In principle, RESCU can exploit any number of processes and cores. In practice, using the proper resources requires some thought, but may save you a lot of time. You may find RESCU’s basic guiding principles in Table 14.1 and additional details in the following sections.

14.1. CPU

Table 14.1.1 Environment variables controlling the threading of external BLAS libraries.

Library

Variable

BLAS

OMP_NUM_THREADS

MKL

MKL_NUM_THREADS

OpenBLAS

OPENBLAS_NUM_THREADS

GotoBLAS

GOTO_NUM_THREADS

In this section, we discuss the parallelization parameters when executing RESCU on regular CPUs. The case where GPU devices are added to the mix is discussed in section GPU.

In real space calculations (LCAO.status = false), RESCU parallelizes either bands (and grid points) or k-points. The default scheme is band parallelization since it is most scalable, and RESCU is oriented toward large system research. In linear combination of atomic orbital (LCAO) calculations (LCAO.status = true), RESCU parallelizes either orbitals or k-points, and the default scheme is orbital parallelization. Additional parallelization comes from threading linear algebra operations. This is usually done automatically by MATLAB unless otherwise specified (e.g. using the -singleCompThread option). When several instances of MATLAB are running on the same node, it is preferable to bind processes to cores and specify explicitly the amount of threading to employ.

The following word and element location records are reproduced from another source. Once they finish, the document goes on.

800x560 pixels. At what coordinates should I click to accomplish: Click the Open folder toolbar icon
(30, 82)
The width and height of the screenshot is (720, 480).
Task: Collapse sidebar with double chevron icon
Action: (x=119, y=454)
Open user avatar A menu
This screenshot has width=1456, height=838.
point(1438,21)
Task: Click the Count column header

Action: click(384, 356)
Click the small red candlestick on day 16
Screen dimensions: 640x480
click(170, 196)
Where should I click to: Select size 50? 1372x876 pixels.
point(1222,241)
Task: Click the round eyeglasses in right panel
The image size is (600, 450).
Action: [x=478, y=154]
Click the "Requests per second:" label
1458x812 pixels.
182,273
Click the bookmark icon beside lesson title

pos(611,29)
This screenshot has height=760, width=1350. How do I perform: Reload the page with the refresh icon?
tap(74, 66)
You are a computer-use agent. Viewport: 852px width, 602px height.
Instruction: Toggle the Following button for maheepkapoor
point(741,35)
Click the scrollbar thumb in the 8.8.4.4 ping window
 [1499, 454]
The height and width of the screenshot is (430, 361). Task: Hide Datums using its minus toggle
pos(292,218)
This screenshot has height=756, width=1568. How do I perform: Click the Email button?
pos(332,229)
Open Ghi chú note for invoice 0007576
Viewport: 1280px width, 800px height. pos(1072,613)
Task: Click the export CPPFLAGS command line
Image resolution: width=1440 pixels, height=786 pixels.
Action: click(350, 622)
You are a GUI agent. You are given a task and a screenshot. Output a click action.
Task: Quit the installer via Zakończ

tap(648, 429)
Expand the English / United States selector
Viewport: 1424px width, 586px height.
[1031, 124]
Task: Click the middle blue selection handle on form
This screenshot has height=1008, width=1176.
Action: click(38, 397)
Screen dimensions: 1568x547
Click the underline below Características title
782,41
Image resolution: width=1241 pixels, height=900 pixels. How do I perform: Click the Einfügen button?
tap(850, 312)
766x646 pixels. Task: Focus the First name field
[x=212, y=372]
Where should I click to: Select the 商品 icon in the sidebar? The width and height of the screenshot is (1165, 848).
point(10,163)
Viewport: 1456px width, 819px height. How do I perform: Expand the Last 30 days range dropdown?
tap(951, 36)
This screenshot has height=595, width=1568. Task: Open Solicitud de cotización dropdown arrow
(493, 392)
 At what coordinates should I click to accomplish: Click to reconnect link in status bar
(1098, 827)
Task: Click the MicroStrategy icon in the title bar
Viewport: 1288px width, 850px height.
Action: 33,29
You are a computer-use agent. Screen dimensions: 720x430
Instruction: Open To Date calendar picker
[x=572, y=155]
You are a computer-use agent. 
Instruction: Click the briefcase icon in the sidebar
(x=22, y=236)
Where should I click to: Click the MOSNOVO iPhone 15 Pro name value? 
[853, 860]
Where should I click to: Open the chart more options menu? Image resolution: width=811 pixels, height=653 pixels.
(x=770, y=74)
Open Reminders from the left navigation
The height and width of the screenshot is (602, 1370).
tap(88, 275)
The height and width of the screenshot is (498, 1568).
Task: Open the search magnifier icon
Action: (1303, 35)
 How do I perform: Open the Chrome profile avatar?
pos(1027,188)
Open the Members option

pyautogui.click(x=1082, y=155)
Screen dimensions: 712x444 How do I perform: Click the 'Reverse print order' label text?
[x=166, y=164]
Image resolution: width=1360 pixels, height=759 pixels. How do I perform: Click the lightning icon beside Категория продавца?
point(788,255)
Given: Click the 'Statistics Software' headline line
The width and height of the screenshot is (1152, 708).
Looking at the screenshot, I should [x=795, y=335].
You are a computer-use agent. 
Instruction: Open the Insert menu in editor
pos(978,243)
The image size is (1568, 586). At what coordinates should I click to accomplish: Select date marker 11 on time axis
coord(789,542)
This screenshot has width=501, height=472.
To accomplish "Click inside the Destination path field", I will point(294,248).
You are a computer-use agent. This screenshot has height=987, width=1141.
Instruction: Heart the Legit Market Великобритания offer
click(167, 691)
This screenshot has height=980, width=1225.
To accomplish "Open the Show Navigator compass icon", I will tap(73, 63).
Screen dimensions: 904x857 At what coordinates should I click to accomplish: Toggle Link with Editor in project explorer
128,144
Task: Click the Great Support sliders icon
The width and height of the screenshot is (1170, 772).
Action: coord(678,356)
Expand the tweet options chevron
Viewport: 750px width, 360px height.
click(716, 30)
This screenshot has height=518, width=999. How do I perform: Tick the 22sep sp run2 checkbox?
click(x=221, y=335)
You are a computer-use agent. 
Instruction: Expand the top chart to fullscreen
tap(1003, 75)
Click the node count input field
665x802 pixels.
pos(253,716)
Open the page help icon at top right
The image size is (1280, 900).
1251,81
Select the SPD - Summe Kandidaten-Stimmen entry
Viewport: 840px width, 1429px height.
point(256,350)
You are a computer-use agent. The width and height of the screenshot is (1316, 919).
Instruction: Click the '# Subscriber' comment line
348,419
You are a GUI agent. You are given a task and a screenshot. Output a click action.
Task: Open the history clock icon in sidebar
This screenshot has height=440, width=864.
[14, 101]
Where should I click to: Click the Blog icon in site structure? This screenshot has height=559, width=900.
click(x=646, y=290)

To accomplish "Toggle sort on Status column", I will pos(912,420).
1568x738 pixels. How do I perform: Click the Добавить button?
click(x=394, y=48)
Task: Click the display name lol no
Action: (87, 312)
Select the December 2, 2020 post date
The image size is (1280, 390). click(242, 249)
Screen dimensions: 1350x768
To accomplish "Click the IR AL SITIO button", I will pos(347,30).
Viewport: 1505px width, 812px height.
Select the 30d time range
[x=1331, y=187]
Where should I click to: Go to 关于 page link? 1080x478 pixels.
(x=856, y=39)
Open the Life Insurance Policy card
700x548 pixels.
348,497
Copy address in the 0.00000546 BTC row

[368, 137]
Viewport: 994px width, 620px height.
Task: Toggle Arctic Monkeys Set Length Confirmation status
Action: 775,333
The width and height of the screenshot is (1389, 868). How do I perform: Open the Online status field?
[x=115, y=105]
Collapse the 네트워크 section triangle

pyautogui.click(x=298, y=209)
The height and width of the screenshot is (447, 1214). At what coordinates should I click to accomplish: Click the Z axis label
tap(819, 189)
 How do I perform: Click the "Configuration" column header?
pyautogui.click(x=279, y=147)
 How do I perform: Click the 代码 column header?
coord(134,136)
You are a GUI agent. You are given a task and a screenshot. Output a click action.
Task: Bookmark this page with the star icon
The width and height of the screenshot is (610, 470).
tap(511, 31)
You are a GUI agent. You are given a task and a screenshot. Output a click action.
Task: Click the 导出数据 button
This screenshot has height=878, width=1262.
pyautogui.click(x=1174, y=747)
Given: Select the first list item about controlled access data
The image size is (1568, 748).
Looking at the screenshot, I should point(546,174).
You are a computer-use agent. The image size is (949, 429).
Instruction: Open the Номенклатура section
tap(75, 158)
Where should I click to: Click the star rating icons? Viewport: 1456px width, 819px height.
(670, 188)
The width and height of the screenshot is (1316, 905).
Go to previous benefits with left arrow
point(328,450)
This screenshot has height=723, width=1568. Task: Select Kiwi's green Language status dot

This is done as follows

export ONT=4 && export PPN=$((32/ONT))
export OPENBLAS_NUM_THREADS=$ONT
MATCMD="matlab -nodisplay -nojvm -nosplash -r"
mpiexec --map-by ppr:$PPN:node:pe=$ONT $MATCMD "rescu -i $INPUTFILE.input"

In this example, each node has 32 cores shared by 8 MPI processes (PPN), and hence we use 4-way threading (ONT). We explicitly tell OpenBLAS to use 4 threads by setting OPENBLAS_NUM_THREADS; not doing so may result in terrible performance on some systems. Then we define the MATCMD variable which holds the matlab command and options. Finally, we call mpiexec with the --map-by option. The keyword ppr indicates how many processes to spawn per computing resource. We set the number of processes to PPN and the resource to node in this example, but other resource objects such as socket are allowed. Each process is bound to ONT processing elements (cores) as indicated by the segment pe=$ONT. A complete SLURM submission script could look as follows

\##!/bin/bash
#SBATCH --nodes=2 --ntasks-per-node=8
#SBATCH --cpus-per-task=4 --mem=0
#SBATCH --time=12:00:00 --job-name=rescu-test
#SBATCH --output=./mpi_ex_%j.out
#SBATCH  --error=./mpi_ex_%j.err
INPUTFILE=scf
export ONT=$SLURM_CPUS_PER_TASK
export PPN=$((32/ONT))
export OPENBLAS_NUM_THREADS=$ONT
MATCMD="matlab -nodisplay -nojvm -nosplash -r"
cd $SLURM_SUBMIT_DIR
mpiexec --map-by ppr:$PPN:node:pe=$ONT $MATCMD "rescu -i $INPUTFILE.input"

As mentioned in Table 14.1, the number of MPI processes should be inferior to the number of bands. This is not to say that you cannot use less cores than bands since an MPI process can use a whole socket or even a whole node efficiently.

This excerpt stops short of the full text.